The Food and Drug Administration (FDA) has mandated that all chimeric antigen receptor T-cell (CAR-T) therapies carry a boxed warning about the risk of secondary cancers. This decision comes after the agency’s review of post-marketing reports found that CAR-T treatments can cause secondary cases of leukemia and myelodysplasia.
Background on CAR-T Therapies
CAR-T cell therapy is a revolutionary new cancer treatment that involves genetically engineering a patient’s own T-cells to attack their cancer. The process involves:
- Collecting T-cells from a patient’s blood
- Genetically modifying the T-cells in a lab to produce special receptors on their surface called chimeric antigen receptors (CARs)
- Growing large numbers of these CAR-T cells
- Infusing the CAR-T cells back into the patient
Once infused back into the patient, the CAR-T cells multiply and work to identify and destroy cancer cells.
CAR-T therapy has shown extremely promising results for certain blood cancers like leukemia and lymphoma, with complete remission rates over 50% in some studies.
The first two CAR-T cell therapies – Kymriah and Yescarta – were approved by the FDA in 2017. There are currently six approved CAR-T products in the U.S. However, the treatments also come with significant side effects like cytokine release syndrome.
Reports of Secondary Cancers
Although CAR-T therapy has demonstrated powerful efficacy against blood cancers, there have been concerning reports of secondary cases of other cancers following treatment.
|Secondary Cancer Cases Reported
|5 cases of leukemia, 1 case of myelodysplasia
|7 cases of myelodysplasia
These reports prompted the FDA to review the safety data on all approved CAR-T products.
FDA Review and Decision
On January 23, 2024, the FDA announced it was mandating a boxed warning about secondary malignancies on the labels of all six FDA-approved CAR-T cell therapies:
A boxed warning is the strongest warning the FDA requires.
The agency said they identified 32 reported cases of secondary myelodysplastic syndrome (MDS) or acute myeloid leukemia (AML) across the different CAR-T products they reviewed. The cases occurred 9 months to 5 years after CAR-T treatment.
Although the number of cases is small compared to the total number of patients treated, the FDA decided the link was strong enough to warrant enhanced warnings given the serious, life-threatening nature of secondary cancers.
Impact and Reaction
Mandating boxed warnings is likely to have significant impacts for CAR-T manufacturers and cancer patients:
Informed Consent: The warnings could lead doctors to more strongly consider risks versus benefits when prescribing CAR-T therapy. Patients will need to be informed of the small but serious risks prior to consenting to treatment.
Clinical Practice: Doctors may increase follow-up monitoring for secondary cancers among CAR-T recipients. However, there are no standard screening guidelines yet for survivors of CAR-T therapy.
Industry Sales & Research: The warning could negatively impact sales projections for CAR-T manufacturers. However, analysts say the long-term sales potential still appears strong given the transformative benefit CAR-T offers certain patients. Research into the biological mechanisms and possible prevention/mitigation of secondary cancers following CAR-T therapy is likely to expand significantly.
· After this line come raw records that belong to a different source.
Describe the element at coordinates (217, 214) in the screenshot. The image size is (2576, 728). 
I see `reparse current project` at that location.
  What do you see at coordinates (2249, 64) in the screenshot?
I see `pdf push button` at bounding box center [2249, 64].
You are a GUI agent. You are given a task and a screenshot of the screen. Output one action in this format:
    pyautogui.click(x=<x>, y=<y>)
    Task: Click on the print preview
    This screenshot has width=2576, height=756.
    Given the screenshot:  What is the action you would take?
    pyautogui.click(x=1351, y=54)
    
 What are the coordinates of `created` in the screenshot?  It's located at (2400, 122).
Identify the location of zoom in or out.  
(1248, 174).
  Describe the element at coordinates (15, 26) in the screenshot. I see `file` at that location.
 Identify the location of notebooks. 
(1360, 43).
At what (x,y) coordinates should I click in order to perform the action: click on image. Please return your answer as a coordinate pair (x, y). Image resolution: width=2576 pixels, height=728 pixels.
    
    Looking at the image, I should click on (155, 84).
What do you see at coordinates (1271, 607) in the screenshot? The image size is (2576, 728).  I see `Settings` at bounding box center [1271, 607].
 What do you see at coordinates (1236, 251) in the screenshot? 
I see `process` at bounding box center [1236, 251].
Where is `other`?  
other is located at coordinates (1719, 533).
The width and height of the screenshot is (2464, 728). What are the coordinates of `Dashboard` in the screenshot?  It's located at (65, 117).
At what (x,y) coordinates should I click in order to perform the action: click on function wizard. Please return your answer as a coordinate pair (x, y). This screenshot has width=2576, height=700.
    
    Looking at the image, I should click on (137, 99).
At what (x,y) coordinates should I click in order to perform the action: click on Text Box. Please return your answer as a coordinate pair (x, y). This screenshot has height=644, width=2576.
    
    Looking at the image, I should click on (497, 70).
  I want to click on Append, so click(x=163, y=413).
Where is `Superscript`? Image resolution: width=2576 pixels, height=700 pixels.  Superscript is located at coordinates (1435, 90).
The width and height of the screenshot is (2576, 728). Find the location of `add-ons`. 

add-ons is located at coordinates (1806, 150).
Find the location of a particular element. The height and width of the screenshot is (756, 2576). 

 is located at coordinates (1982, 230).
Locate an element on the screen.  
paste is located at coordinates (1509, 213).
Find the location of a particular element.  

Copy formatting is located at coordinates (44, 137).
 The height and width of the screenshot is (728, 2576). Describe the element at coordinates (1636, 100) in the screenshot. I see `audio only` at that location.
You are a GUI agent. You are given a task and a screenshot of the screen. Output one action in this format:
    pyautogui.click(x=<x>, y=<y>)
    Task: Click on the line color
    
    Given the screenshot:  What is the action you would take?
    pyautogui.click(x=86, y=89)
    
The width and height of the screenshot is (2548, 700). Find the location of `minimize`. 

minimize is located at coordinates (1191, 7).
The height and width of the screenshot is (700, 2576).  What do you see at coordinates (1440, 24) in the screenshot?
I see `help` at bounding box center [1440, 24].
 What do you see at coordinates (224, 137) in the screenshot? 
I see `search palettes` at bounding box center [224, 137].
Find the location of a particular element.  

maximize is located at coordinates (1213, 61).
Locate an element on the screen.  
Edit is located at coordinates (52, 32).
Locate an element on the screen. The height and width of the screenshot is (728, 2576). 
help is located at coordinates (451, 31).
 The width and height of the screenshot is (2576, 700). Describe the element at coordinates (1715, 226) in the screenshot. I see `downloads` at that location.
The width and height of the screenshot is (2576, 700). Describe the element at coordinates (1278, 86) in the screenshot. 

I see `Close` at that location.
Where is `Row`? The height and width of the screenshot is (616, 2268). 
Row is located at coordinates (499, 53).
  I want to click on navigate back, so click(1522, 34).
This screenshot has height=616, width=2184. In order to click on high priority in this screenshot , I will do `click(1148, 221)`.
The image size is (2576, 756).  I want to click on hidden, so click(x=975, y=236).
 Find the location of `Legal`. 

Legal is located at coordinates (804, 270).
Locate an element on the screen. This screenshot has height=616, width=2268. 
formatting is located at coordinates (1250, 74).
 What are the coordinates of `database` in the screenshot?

Ongoing FDA Review: The FDA said they will continue to monitor reports of secondary cancers with CAR-T treatments. Further regulatory actions may be taken if new safety signals arise.
Patient advocates have argued the FDA should not over-warn about an innovative treatment that provides a last hope to many terminal cancer patients. However, agency officials say their duty is to properly inform patients and doctors of all known risks with medical therapies.
More research is urgently needed to clarify the mechanisms by which CAR-T therapy might trigger secondary cancers, and determine if they can be predicted or prevented.
Doctors will need to counsel patients on the risks and closely monitor them long-term after CAR-T treatment.
The FDA will continue its safety monitoring and could take further actions in the future depending on what the accumulating evidence shows.
CAR-T therapy remains highly beneficial for many cancer patients who have run out of other options. However, the boxed warnings mandated by the FDA serve as an important reminder that more still needs to be learned about these powerful but complex treatments. Balancing efficacy and safety will be an ongoing challenge as the field works to maximize benefits and minimize risks.
To err is human, but AI does it too. Whilst factual data is used in the production of these articles, the content is written entirely by AI. Double check any facts you intend to rely on with another source.